Самое худшее в изгнании – это очутиться там, где не с кем поделиться мыслями. После отъезда китайцев ничто не могло скрасить унылые дни. Деревенская жизнь теперь виделась не очаровательной, а безотрадной. Когда к отцу прибыли гонцы из Мияко, я без смущения задержала их, чтобы выпытать новости о самых обыкновенных столичных событиях. Знают ли они большую плакучую вишню у реки на дороге Нидзё? Как она цвела минувшей весной? Я цеплялась за каждое слово, хотя, доведись мне выслушивать этих олухов дома, я бы лишь недовольно морщилась. Вдруг меня осенило: именно так должен чувствовать себя и Гэндзи!
Теперь, описывая отчаяние героя в Суме, я понимала его.
Когда мы только приехали в Этидзэн, отец приказал полностью обновить резиденцию, высадить растения и выкопать глубокий садовый ручей.

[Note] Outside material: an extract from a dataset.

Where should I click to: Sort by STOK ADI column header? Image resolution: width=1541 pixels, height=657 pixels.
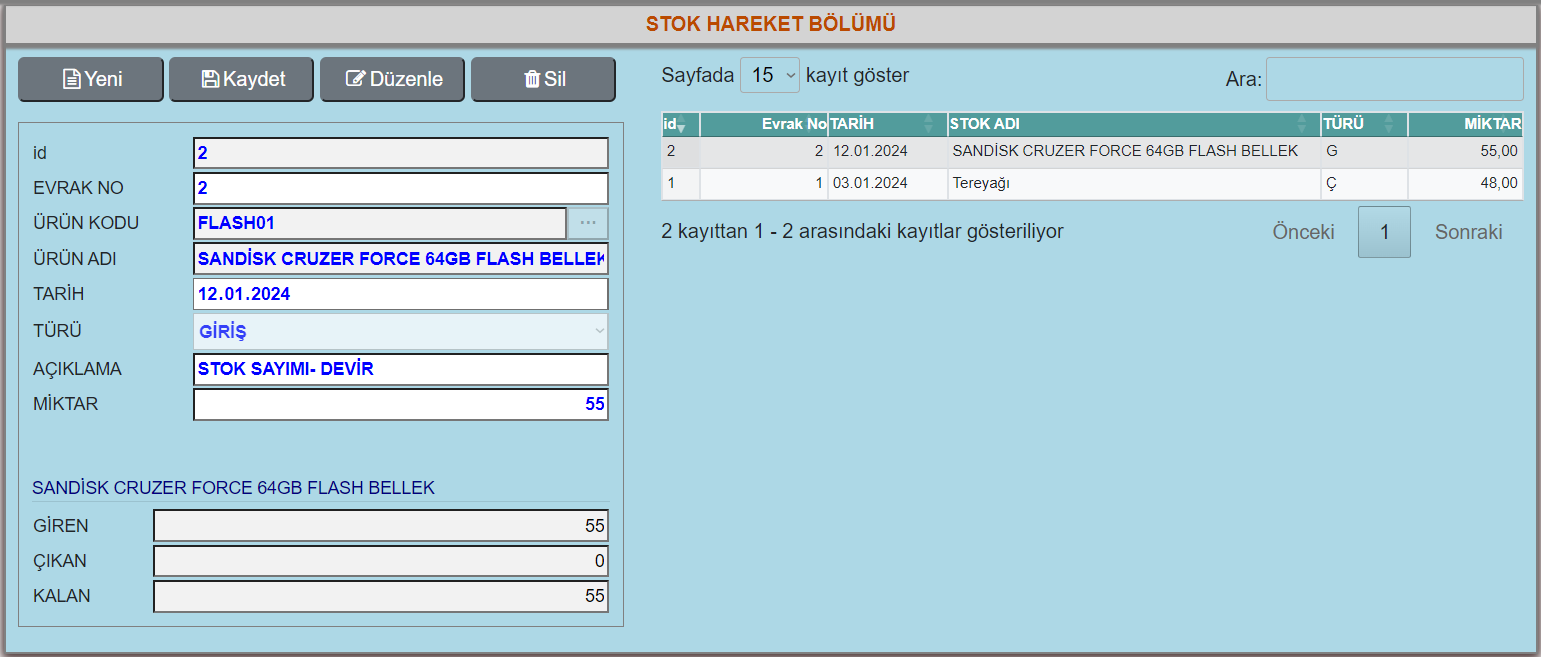(x=1133, y=124)
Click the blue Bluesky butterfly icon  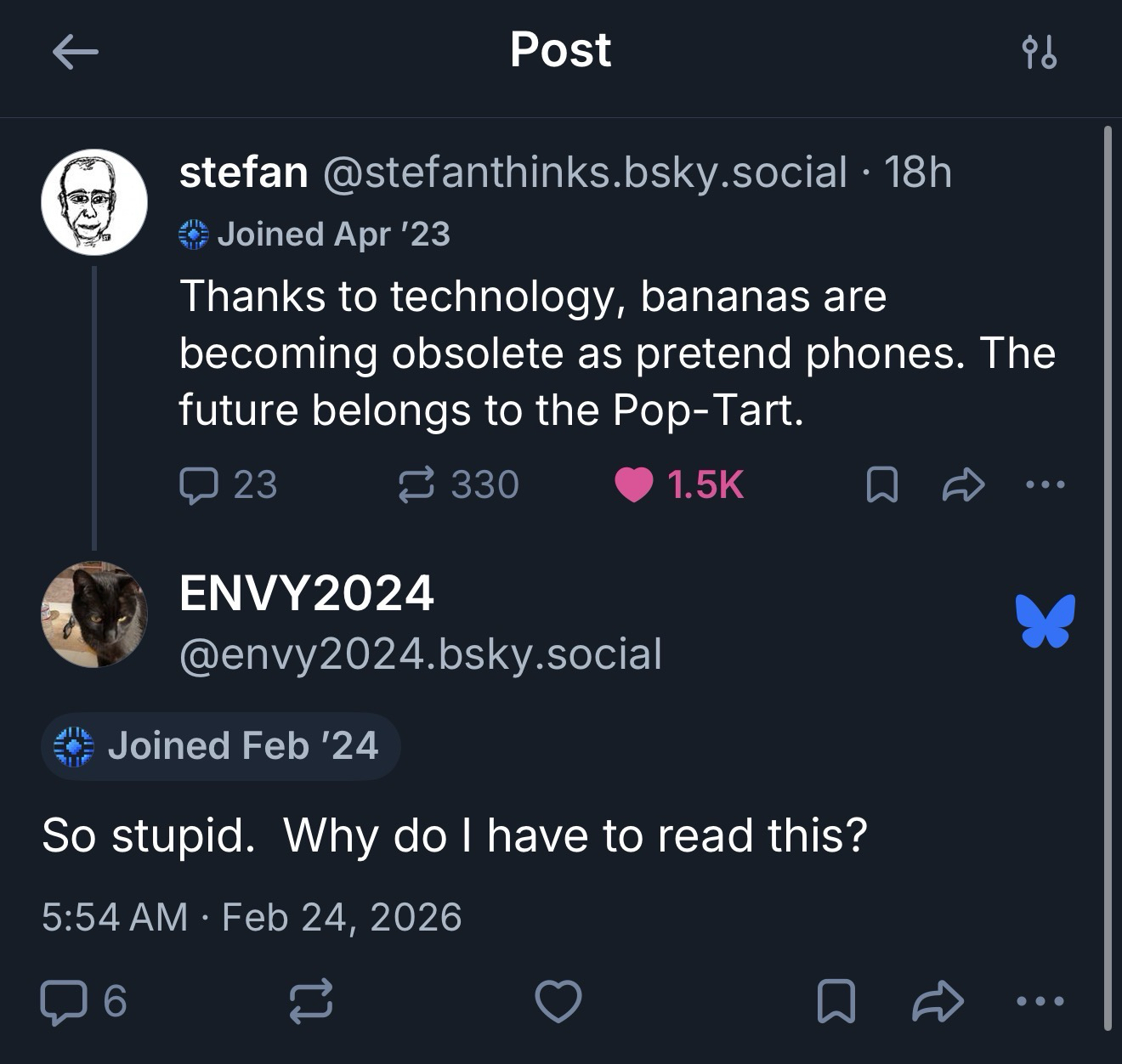[1045, 620]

Он восхищался затейливыми строениями, крытыми соломой, и настоял на том, чтобы все изгороди сохранили в первоначальном виде. Тогда новизна обстановки казалась нам прелестной. Я часто думала, что этот дом служил бы приятным местом уединения, находись он всего в нескольких часах езды от столицы. Сейчас, на второй год, сад стал наконец обретать новый облик, но чем лучше приживались посадки, тем сильнее я хандрила. Мне приживаться в Этидзэне не хотелось.
К нам ежедневно устремлялся поток местных жителей, приходивших поработать над затеями отца, предложить какие‑нибудь лакомства, а иногда и просто поглазеть. Местные отличались странными привычками. Однажды, когда я любовалась цветущими деревьями, садовникам принесли еду, приготовленную нашей кухаркой. Хотя я понимала, что мне следует отвести глаза, пока они поглощают пищу, это зрелище заворожило меня. Сначала люди взяли миски с рисом и поднесли к лицам. А когда снова поставили их на стол, миски были пусты. Затем то же самое проделали с блюдами из приправленных овощей. Даже не знаю, можно ли назвать столь странные действия приемом пищи.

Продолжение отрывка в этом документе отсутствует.